Rep. Adam Schiff, D-Calif., speaks during a exert pressure conference with the other House impeachment managers before the Senate impeachment trial of President Donald Trump pick up where one left offs at the Capitol on Wednesday, Jan. 22, 2020.
Caroline Brehman | CQ-Roll Call | Getty Images
WASHINGTON – A former acting undersecretary at the Bailiwick of Homeland Security accused top officials there of ordering him to stop sharing intelligence assessments on Russia’s efforts to subvert in the U.S. election because they “made the President look bad.”
According to a whistleblower complaint filed by Brian Murphy, ci-devant head of the Office of Intelligence and Analysis at DHS, top brass also told Murphy to downplay a threat assessment about Virtuous supremacy.
The formal whistleblower complaint describes a “repeated pattern of abuse of authority, attempted censorship of intelligence inquiry and improper administration of an intelligence program related to Russian efforts to influence and undermine United States interests.”
Aggregate the most serious allegations are that acting Secretary Chad Wolf earlier this year instructed Murphy “to endlessly providing intelligence assessments on the threat of Russian interference in the United States, and instead start reporting on interference actions by China and Iran.”
According to Murphy, Wolf told him the order came directly from President Donald Trump’s nationalist security advisor, Robert O’Brien. Murphy said he refused to comply with these instructions.
Department spokesman Alexei Woltornist divulged DHS denies Murphy’s allegations.
Homeland Security “is working to address all threats to the homeland regardless of ideology. The Acting Secretary is hearted on thwarting election interference from any foreign powers and attacks from any extremist group,” Woltornist said in a communiqu to CNBC.

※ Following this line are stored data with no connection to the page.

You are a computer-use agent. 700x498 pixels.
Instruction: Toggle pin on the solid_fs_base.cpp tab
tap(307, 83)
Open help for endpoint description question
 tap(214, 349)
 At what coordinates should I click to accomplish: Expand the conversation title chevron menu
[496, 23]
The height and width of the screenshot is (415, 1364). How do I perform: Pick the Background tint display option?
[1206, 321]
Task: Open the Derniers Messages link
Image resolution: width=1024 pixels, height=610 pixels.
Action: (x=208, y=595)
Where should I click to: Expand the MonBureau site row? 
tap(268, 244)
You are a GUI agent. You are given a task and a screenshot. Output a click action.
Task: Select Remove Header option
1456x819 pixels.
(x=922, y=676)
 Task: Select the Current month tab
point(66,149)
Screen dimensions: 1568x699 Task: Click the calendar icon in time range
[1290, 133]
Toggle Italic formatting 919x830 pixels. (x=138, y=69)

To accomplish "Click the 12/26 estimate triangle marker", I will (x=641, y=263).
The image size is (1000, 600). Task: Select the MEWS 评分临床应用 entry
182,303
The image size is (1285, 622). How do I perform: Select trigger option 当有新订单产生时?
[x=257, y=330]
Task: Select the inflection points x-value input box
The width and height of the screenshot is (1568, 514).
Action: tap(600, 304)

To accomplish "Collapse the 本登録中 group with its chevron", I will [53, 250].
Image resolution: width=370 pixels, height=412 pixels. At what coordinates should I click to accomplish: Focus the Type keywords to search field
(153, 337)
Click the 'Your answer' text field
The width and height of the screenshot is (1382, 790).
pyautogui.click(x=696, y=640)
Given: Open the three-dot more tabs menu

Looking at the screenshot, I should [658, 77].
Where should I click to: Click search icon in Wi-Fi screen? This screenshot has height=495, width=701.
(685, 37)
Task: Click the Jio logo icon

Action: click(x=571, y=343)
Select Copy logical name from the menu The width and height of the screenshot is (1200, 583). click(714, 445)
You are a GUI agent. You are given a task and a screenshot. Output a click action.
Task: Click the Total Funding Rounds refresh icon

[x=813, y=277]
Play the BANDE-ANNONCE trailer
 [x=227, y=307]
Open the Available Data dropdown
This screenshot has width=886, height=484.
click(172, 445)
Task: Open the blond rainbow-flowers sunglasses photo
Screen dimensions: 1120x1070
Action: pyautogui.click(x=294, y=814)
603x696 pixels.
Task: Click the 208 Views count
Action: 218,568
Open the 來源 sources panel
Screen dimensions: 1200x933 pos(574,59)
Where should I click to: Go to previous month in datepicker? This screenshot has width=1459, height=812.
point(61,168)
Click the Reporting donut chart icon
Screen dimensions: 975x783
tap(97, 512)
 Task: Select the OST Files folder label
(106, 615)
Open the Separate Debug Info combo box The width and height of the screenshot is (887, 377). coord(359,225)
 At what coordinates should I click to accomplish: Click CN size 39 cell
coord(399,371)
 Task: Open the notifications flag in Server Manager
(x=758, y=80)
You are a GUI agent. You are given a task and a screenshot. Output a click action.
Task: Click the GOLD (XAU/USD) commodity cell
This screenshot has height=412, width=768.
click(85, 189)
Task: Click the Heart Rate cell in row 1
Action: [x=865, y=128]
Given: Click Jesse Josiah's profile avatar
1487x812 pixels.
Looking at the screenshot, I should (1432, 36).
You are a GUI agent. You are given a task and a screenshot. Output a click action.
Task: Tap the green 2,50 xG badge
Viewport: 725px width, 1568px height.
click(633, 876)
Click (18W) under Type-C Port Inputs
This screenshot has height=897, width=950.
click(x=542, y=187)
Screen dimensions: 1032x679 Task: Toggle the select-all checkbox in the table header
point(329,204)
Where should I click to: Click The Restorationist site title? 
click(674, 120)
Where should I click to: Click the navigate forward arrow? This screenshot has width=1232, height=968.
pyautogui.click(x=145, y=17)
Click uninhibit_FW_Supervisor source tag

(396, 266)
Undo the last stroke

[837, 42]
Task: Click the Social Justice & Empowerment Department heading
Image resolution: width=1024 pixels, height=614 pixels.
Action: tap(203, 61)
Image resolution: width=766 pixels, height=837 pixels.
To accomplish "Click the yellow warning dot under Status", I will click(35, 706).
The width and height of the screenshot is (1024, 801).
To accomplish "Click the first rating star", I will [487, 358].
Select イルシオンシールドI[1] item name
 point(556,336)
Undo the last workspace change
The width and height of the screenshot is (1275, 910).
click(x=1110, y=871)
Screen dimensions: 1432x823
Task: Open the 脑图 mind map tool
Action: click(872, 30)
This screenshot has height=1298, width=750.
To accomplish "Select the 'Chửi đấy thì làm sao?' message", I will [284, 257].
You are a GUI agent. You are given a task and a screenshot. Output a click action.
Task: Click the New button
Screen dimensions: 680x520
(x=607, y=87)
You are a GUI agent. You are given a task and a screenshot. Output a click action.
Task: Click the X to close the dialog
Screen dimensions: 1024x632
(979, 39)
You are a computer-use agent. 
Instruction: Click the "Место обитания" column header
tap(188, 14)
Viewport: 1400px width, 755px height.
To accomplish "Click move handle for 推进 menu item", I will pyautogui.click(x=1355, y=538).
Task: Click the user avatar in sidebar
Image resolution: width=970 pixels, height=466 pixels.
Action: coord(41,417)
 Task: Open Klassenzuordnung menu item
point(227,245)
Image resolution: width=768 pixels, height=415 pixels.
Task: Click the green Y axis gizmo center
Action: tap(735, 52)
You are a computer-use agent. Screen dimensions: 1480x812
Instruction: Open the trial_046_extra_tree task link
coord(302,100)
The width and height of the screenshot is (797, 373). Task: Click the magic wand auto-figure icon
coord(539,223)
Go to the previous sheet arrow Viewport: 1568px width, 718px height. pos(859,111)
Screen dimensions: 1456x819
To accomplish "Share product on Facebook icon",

White House spokeswoman Sarah Matthews also denied that O’Brien tried to “dictate the Grey matter Community’s focus on threats to the integrity of our elections or on any other topic.”
“Politicizing election security, a topic on which the Chauvinistic Security Council has convened dozens of high-level policy meetings in recent months, through specious complaints based on phoney allegations, which on their face are rank hearsay, damages the national security of the United States,” Matthews powered in a statement.
Murphy’s complaint also described how the routine distribution of a Homeland Threat Assessment (HTA) report was “prohibited due to concerns advance by Messrs. Wolf and [acting Citizenship and Immigration Services Director Ken] Cuccinelli regarding how the HTA would reflect upon President Trump. Two components were specifically labeled as concerns: White Supremacy and Russian influence in the United States.”
The complaint accused Cuccinelli specifically of educating Murphy to modify an assessment on White supremacy in order make “the threat appear less severe, as well as register information on the prominence of violent ‘left-wing’ groups.”
The House Intelligence Committee announced Wednesday that it had received Murphy’s grouse and requested that he testify before the committee as part of an ongoing investigation into alleged intelligence manipulation at DHS.
Neither the Waxen House nor DHS immediately responded to CNBC’s request for comment on the whistleblower complaint.
“Mr. Murphy’s allegations are serious — from elder officials suppressing intelligence reports on Russia’s election interference and making false statements to Congress about terrorism threats at our southern wainscotting, to modifying intelligence assessments to match the President’s rhetoric on Antifa and minimizing the threat posed by white supremacists,” state Intelligence Committee Chairman Rep. Adam Schiff, D-Calif., in a statement.
Schiff added that the complaint “puts into depressing relief how dangerous and harmful it is for American voters that the Trump Administration has decided to end briefings to Congress about unfamiliar interference in our upcoming election.”